## Exercises to complete
- a) In the post about the Met Office summer downpour study, write out the part starting at "The study suggests" and ending at "a definitive forecast.", substituting "sudden flooding" for "flash flooding".
- b) Write the next part of the post about the Met Office summer downpour forecast, picking up after its final sentence.

## Text passage

Met Forecast Of Summer Downpours Ignores Evidence
By Paul Homewood
The BBC report on the latest study by the Met Office & Newcastle University:
Global warming will lead to a significant increase in extreme summer downpours in the UK, a study suggests.
The Met Office and Newcastle University researchers say there could be five times the number of "extreme rainfall events" exceeding 28mm per hour, under extreme warming projections.
This would cause "really severe" flash flooding in many parts of the UK, according to the scientists.
However, they caution that this result is based on only one computer model.
Flash flooding in Britain has had devastating impacts on communities in recent years.
In Boscastle, north Cornwall, about 200mm (8in) of rain fell in four hours in August 2004 causing a 3m wall of water to sweep through the village.
In the summer of 2012, in Newcastle, the equivalent of a month’s rain fell in just two hours, causing widespread flooding in the city.
Researchers have struggled to work out how global warming might affect these types of events.
Until now, their climate models have not been good enough to work out the effect on extreme hourly rainfall in the warmer months.
To improve the resolution of their model, researchers in this latest experiment used 1.5km grid spacings instead of the normal 12km.
To gain this extra clarity, the Met Office supercomputer was employed for nine months to run the simulations. Even then, they could only model the southern half of the UK.
"Most people would be familiar with this model," Dr Lizzie Kendon, the report’s lead author told BBC News.
"It is the same one that is used for the weather forecasts on the BBC, so it is incredibly realistic and it represents these very intense convective-type storms that haven’t been captured before."
The researchers used both the low resolution and the high resolution models to examine the climate patterns that have occurred in recent years and to look ahead to what might happen at the end of this century.
They assessed the period up to the year 2100 using the most high-end climate projections from the Intergovernmental Panel on Climate Change.
When they looked at rainfall patterns for the winter months, they found that both the 12km and 1.5km grid models showed an increase in rainfall.
Both models found that summers in the future would be drier overall.
However, when it came to intense downpours, defined as more than 28mm per hour, the higher resolution model saw a significant increase.
The study suggests that flash flooding events in the summer could become much more common in the UK
It found that there could be up to five times the number of events per hour than we see currently.
"It is dry periods interspersed with these very intense downpours, and we are talking about thresholds of 30mm and above in an hour over quite a large area here, which would be associated with really severe flash flooding," said Dr Kendon.
The researchers stress that this is the result of just one model run and it is not a definitive forecast.
Temperatures may not rise at the level used in the model.
However, the scientists believe that their work shows that global warming will make downpours a more frequent event in British summers.
"From this model experiment and consistent with our theoretical understanding, we have quite a bit of confidence in this result."
Prof Hayley Fowler, from Newcastle University, who is another author of the paper, said the new study was an important step to understanding the flooding risks of the future.
She hopes that other research groups will try to replicate the study.
"The next steps are to see if these changes are consistent with observed trends in summer rainfall extremes and changes projected by climate models in other parts of the world," she added.
Despite the warnings in the study that this just the result of one, solitary model, and that the most high-end climate projections have been used, it is no surprise that the BBC use the alarmist headline “Global warming will lead to a significant increase in extreme summer downpours in the UK”.

## Raw data
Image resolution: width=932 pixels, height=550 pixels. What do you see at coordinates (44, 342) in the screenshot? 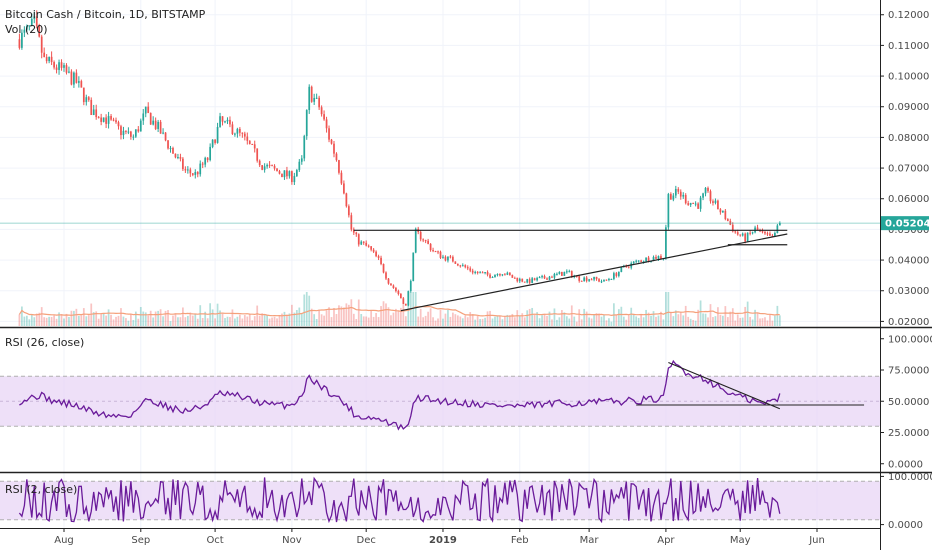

## Answer list
- a)
The study suggests that sudden flooding events in the summer could become much more common in the UK
It found that there could be up to five times the number of events per hour than we see currently.
"It is dry periods interspersed with these very intense downpours, and we are talking about thresholds of 30mm and above in an hour over quite a large area here, which would be associated with really severe sudden flooding," said Dr Kendon.
The researchers stress that this is the result of just one model run and it is not a definitive forecast.

- b)
I also note they give the example of Boscastle, which suffered from just such a flash flood in 2004. What they fail to mention is that a very similar flash flood, every bit as bad as Boscastle’s, occurred a few miles along the coast at Lynmouth in 1952 after 9” of rain fell. This tells us two things:
1) The Boscastle flood was not unprecedented.
2) Such floods are still very rare.
It is also probably worth pointing out that summer temperatures in England are hardly increasing in leaps and bounds!
As stated, the study is based purely on one model, so how does it compare with recent trends and observations?
There is virtually no hourly rainfall data available, to use for long term comparisons. However, daily data is available, which should give us a good idea whether summer downpours are getting worse. It is, after all, reasonable to assume that, if “extreme rainfall events exceeding 28mm/hour” are becoming more common, then we should also expect to see a like increase in “extreme rainfall days”.
We can test this by having a look at a few sites, starting with Oxford, pretty representative of the area the study is looking at. Figure 1 plots the days with 30mm and over for summer months, available from Met Office data since 1930.
There is no evidence of any trend to heavy rainfall days becoming either more common or severe. The record for the wettest day was set in 1968, and extreme rainfall days were most common between 1950 and 1980, as Figure 2 illustrates.
We can repeat the exercise for Shawbury, in the West Midlands, and Heathrow.
Both show the same pattern, with the most extreme rainfall occurring between 1950 and 1980, suggesting that there is a pattern here. This is significant, because for most of that period, with the exception of the heatwaves of 1975/6, these decades experienced largely colder than normal summers.
There is therefore an implication here that extreme rainfall in summer is associated with cold, and not hot, conditions.
There is one more test we can do. Figure 5 shows the average rainfall/rainday, for the summer months in England South.
The Met Office only started keeping rainday data in 1961, so we have no figures prior to then. Nevertheless, the 1960’s and early 70’s show up as giving the wettest days. The purple trend line gives no evidence of any increase.
Of course, we cannot automatically assume that hourly rainfall behaves in exactly the same fashion as daily rainfall. However, the data we do have suggests that when it did rain, in the summers of the 1950’s and 60’s, it tended to be heavier.
Two other things are worth mentioning.
1) The Met Office keep a page detailing record rainfall, etc.
The most recent record for any short duration was set 1989.
2) In their Press Release, the Met Office mention winter rainfall:
In winter it is the daily or multi-day rainfall totals that are important, because we tend to get steady, long-lasting periods of rain from large scale weather systems – similar to those seen during the winter floods of 2013/14.
At the time, Julia Slingo was talking about intense rainfall, but this statement rather confirms what I have previously pointed out, that rainfall totals last winter were so high because of sheer persistence, and not intensity.
When forecasting the future effects of a warming climate, surely the first thing to look at is what effects a warmer climate has had in the past. Daily data will not necessarily provide the same results as hourly, but, nevertheless, that is the best information the Met Office have.
My analysis only covers three stations; I would like to use more, but the Met Office now operate a “fair usage policy”, which restricts the release of such data to small chunks. (The data I have used was sent to me last year, before this policy was put into effect). There is no reason, however, why a fuller coverage of sites could not have been used by the authors of this study.
While climate models have their uses, is it too much to expect researchers to spend a bit of time actually looking at the data as well?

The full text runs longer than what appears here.